EXERCISE DIRECTIONS:
In the records below, find the line that contains "Open AbnormalAfrican's profile", then write out that line and each one after it exactly, up to and including the last.

SOURCE DATA:

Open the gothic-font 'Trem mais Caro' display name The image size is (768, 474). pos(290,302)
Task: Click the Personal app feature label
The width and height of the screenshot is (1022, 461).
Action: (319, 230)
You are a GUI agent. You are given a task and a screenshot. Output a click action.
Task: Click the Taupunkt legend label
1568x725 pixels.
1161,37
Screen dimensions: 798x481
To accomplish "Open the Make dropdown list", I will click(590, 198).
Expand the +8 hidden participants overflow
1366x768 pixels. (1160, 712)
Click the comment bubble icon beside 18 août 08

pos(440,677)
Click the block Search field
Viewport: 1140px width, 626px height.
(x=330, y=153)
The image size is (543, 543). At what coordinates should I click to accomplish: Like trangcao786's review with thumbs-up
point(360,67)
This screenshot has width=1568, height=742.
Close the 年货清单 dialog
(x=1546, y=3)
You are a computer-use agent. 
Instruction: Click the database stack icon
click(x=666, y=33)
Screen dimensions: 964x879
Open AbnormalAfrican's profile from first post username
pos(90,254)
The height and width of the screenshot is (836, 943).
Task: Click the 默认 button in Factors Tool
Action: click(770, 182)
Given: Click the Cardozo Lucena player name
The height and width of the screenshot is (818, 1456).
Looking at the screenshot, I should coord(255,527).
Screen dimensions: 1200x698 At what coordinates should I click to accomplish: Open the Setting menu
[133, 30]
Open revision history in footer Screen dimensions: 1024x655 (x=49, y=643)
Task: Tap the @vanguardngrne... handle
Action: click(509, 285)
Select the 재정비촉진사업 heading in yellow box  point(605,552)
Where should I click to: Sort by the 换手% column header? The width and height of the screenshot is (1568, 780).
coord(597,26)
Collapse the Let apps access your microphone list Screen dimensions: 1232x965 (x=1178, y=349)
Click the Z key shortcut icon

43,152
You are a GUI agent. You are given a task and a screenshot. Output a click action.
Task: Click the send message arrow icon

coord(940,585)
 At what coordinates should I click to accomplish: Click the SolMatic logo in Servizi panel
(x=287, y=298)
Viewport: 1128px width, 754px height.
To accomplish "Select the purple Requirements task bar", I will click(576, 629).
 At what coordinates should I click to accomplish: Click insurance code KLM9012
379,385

TASK RESULT:
Open AbnormalAfrican's profile from first post username
pos(90,254)
The height and width of the screenshot is (836, 943).
Task: Click the 默认 button in Factors Tool
Action: click(770, 182)
Given: Click the Cardozo Lucena player name
The height and width of the screenshot is (818, 1456).
Looking at the screenshot, I should coord(255,527).
Screen dimensions: 1200x698 At what coordinates should I click to accomplish: Open the Setting menu
[133, 30]
Open revision history in footer Screen dimensions: 1024x655 (x=49, y=643)
Task: Tap the @vanguardngrne... handle
Action: click(509, 285)
Select the 재정비촉진사업 heading in yellow box  point(605,552)
Where should I click to: Sort by the 换手% column header? The width and height of the screenshot is (1568, 780).
coord(597,26)
Collapse the Let apps access your microphone list Screen dimensions: 1232x965 (x=1178, y=349)
Click the Z key shortcut icon

43,152
You are a GUI agent. You are given a task and a screenshot. Output a click action.
Task: Click the send message arrow icon

coord(940,585)
 At what coordinates should I click to accomplish: Click the SolMatic logo in Servizi panel
(x=287, y=298)
Viewport: 1128px width, 754px height.
To accomplish "Select the purple Requirements task bar", I will click(576, 629).
 At what coordinates should I click to accomplish: Click insurance code KLM9012
379,385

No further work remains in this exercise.